- Ravenholm, as seen from high above the town
- First appearance: Half-Life 2 (2004)
- Genre: First-person shooter

In-universe information
- Type: Ghost town
- Character: Grigori
- Population: 1

= Ravenholm =

Fictional ghost town in Half-Life 2

Ravenholm is a fictional ghost town in the 2004 first-person shooter game Half-Life 2 created by Valve. It is the setting for the game's sixth chapter, "We Don't Go To Ravenholm...", which follows protagonist Gordon Freeman as he journeys through the area after escaping a Combine attack in order to reach a nearby Resistance outpost. An Eastern European mining town, Ravenholm's residents have turned into hostile zombies due to Combine attacks. The town's sole survivor, Father Grigori, offers his assistance to Freeman throughout the level, culminating in a last stand at the town cemetery.

The level received critical praise due to its level design and unexpected usage of horror aspects involving headcrabs and zombies, with some critics calling it one of the most well-designed levels in a Valve game and one of the best first-person shooter levels ever made. Due to its popularity, Valve initially contracted Junction Point Studios to make a prequel featuring the town, a project that later became a spinoff game developed by Arkane Studios that further followed the story of Grigori and his fight against the Combine. However, both projects were ultimately cancelled partway through development.

== Plot ==

Prior to the Combine invasion, Ravenholm was a small mining town in Eastern Europe. The town served as an outpost for the Resistance against the Combine occupation. The Combine eventually bombarded the town with artillery shells containing headcrabs, alien parasites which attack organisms and turn them into zombies. Ravenholm's entire population was zombified, which led the Resistance to abandon the town.

● **DATA UNDER STUDY**:
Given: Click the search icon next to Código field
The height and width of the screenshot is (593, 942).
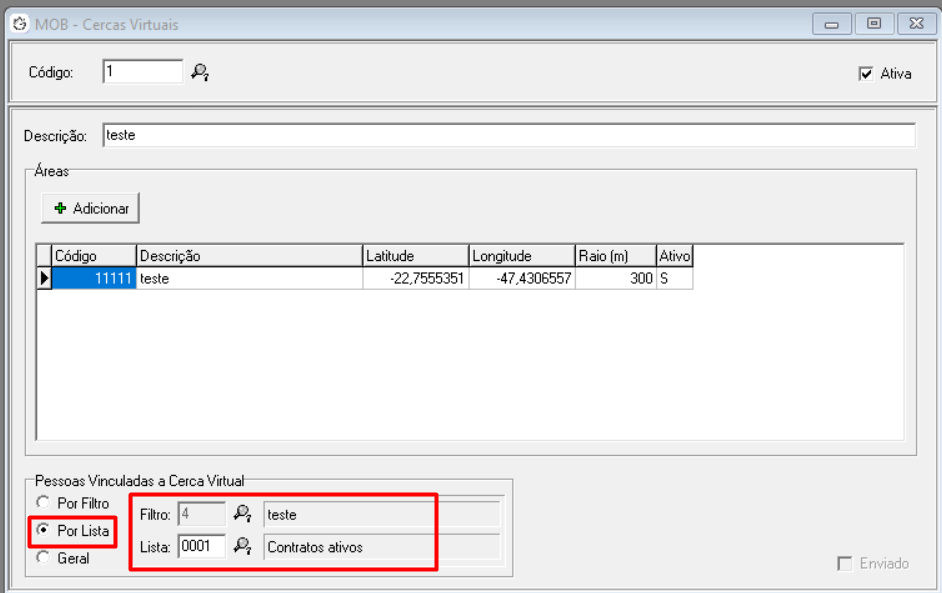Looking at the screenshot, I should click(x=200, y=72).
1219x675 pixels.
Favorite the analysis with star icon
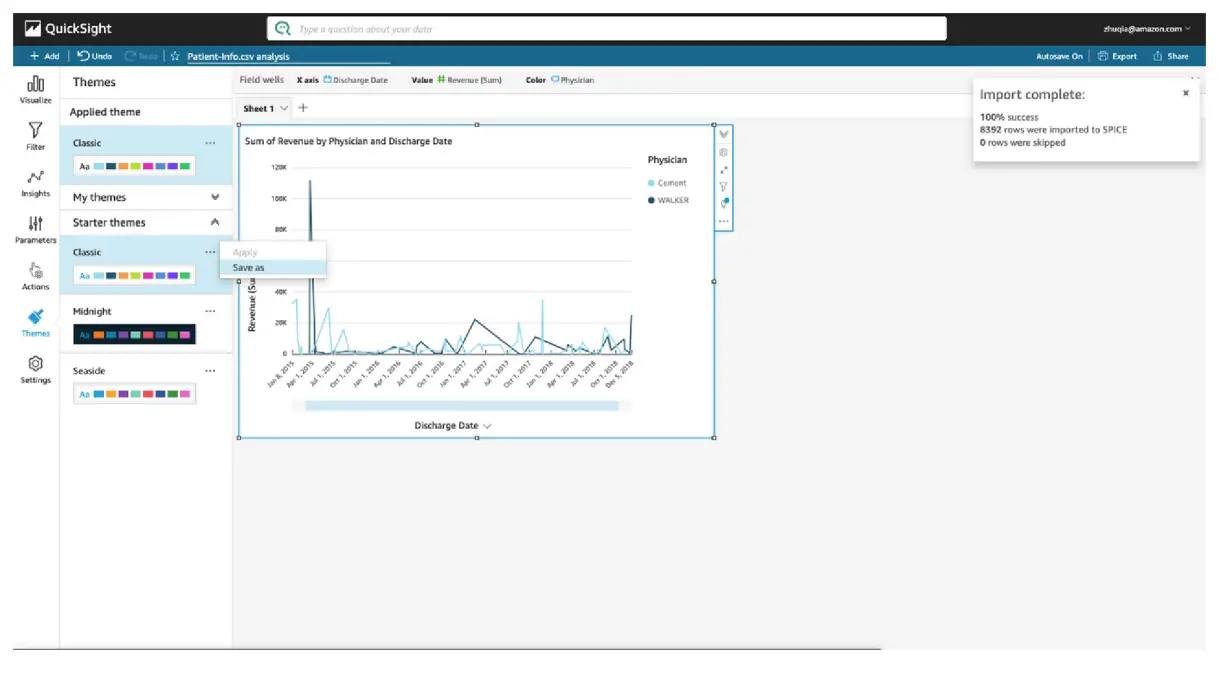[175, 56]
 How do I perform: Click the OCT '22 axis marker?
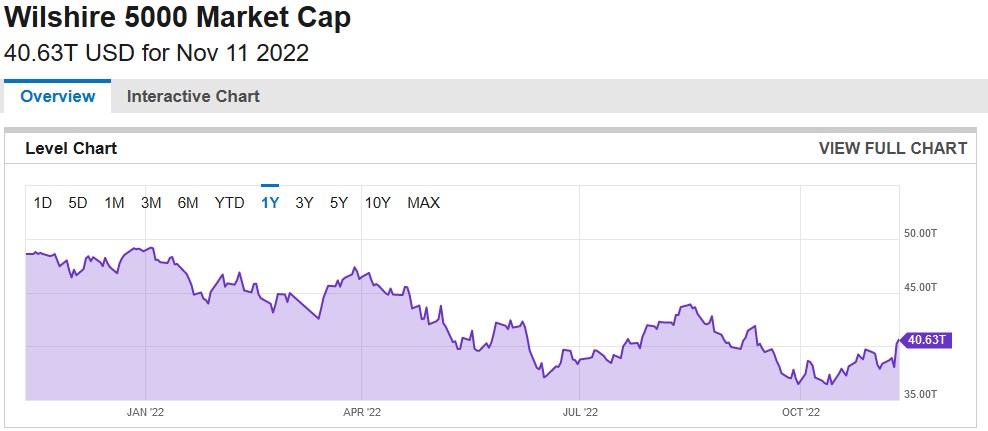pyautogui.click(x=800, y=411)
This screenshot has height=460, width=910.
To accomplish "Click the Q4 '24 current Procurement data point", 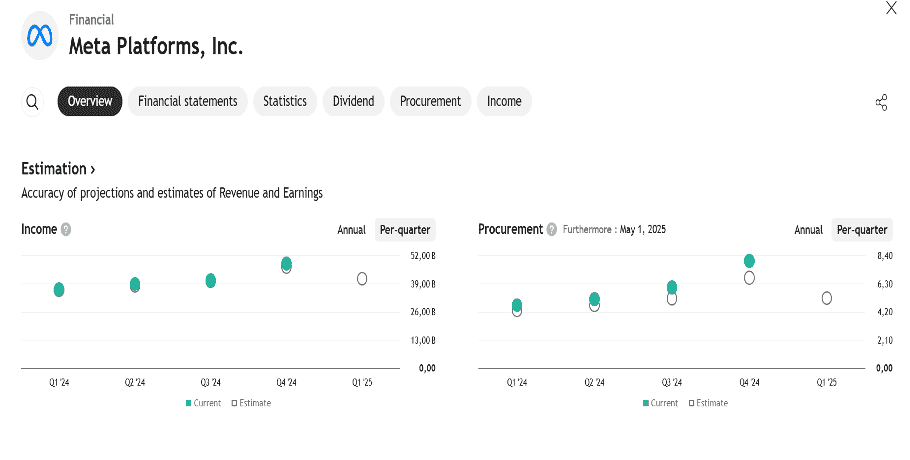I will tap(749, 261).
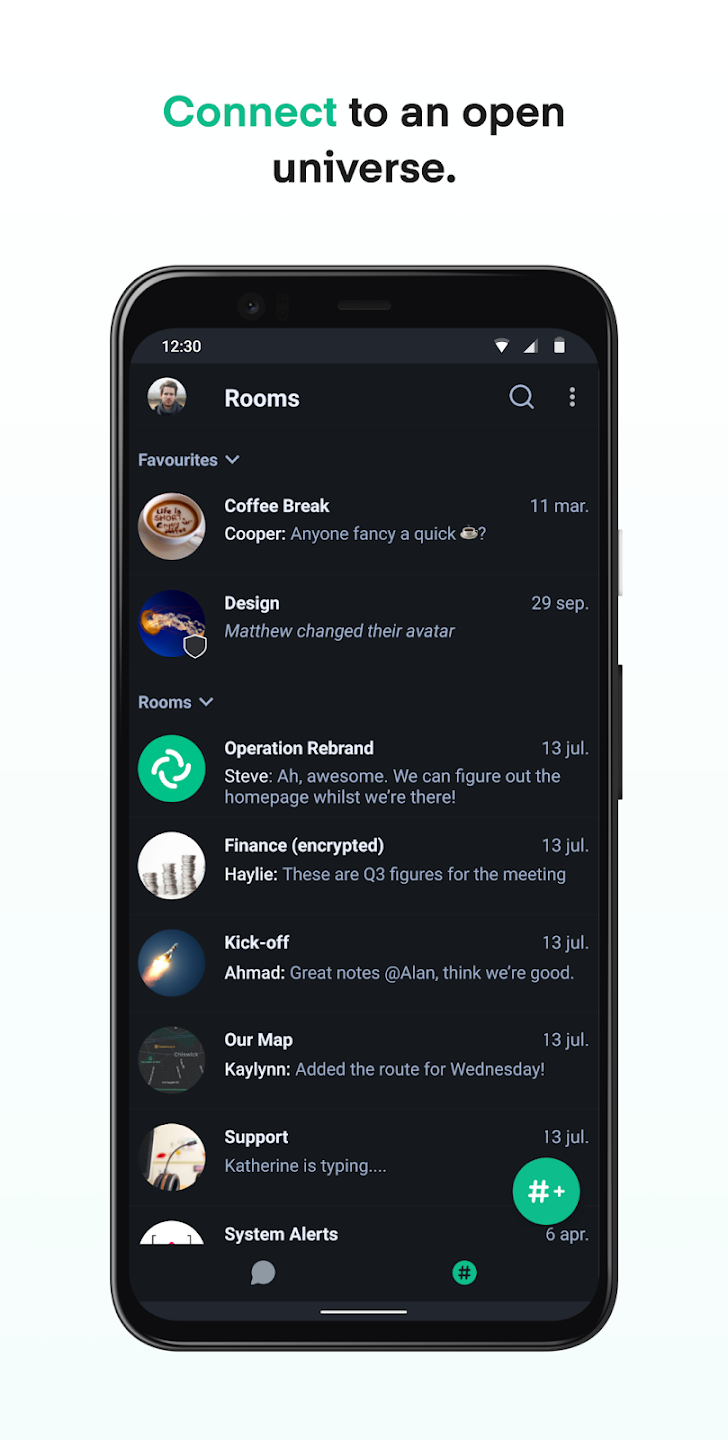Screen dimensions: 728x1440
Task: Switch to the direct messages chat tab
Action: pyautogui.click(x=263, y=1272)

● **TRY IT**: Proceed with the Ravenholm article from the point where its Plot section stops.

● **ANSWER SPACE**:
Shortly before the level, companion Alyx Vance states to protagonist Gordon Freeman, whom the player controls, that "we don't go [to Ravenholm] anymore", foreshadowing its overrun nature. The Resistance base, Black Mesa East, is attacked by Combine forces after the player obtains the Gravity Gun. Alyx's pet robot Dog opens a door to a tunnel leading to Ravenholm, directing the player to the town's outskirts.

When the player first enters the ghost town in "We Don't Go To Ravenholm...", the soundtrack shifts to a traditional horror score, and the level contains a pair of disembodied legs hanging from a tree before discovering the town is infested with headcrabs and zombies. New enemies are introduced in the level, including poison headcrabs that can set the player's health to one point before it gradually regenerates. Fast zombies and headcrabs are quicker than their counterparts. Fast zombies can climb drainage pipes. Poisonous zombies are slow but have large amounts of health and carry poison headcrabs on their back that they can throw at the player.

The town is littered with traps the player can utilize to kill zombies, built by the town's lone inhabitant, Father Grigori. The player follows him to the town's warehouse district; Grigori gives the player a shotgun and directs him to a cemetery. Grigori helps the player enter a nearby crypt, holding off incoming zombies in a last stand. The player continues on through a series of mines, escaping via a railway network to reach Shorepoint, a Resistance outpost.

== Development ==

Concept art of Ravenholm, depicting a zombie tossing a metal barrel at the player. Debris is visible in the background.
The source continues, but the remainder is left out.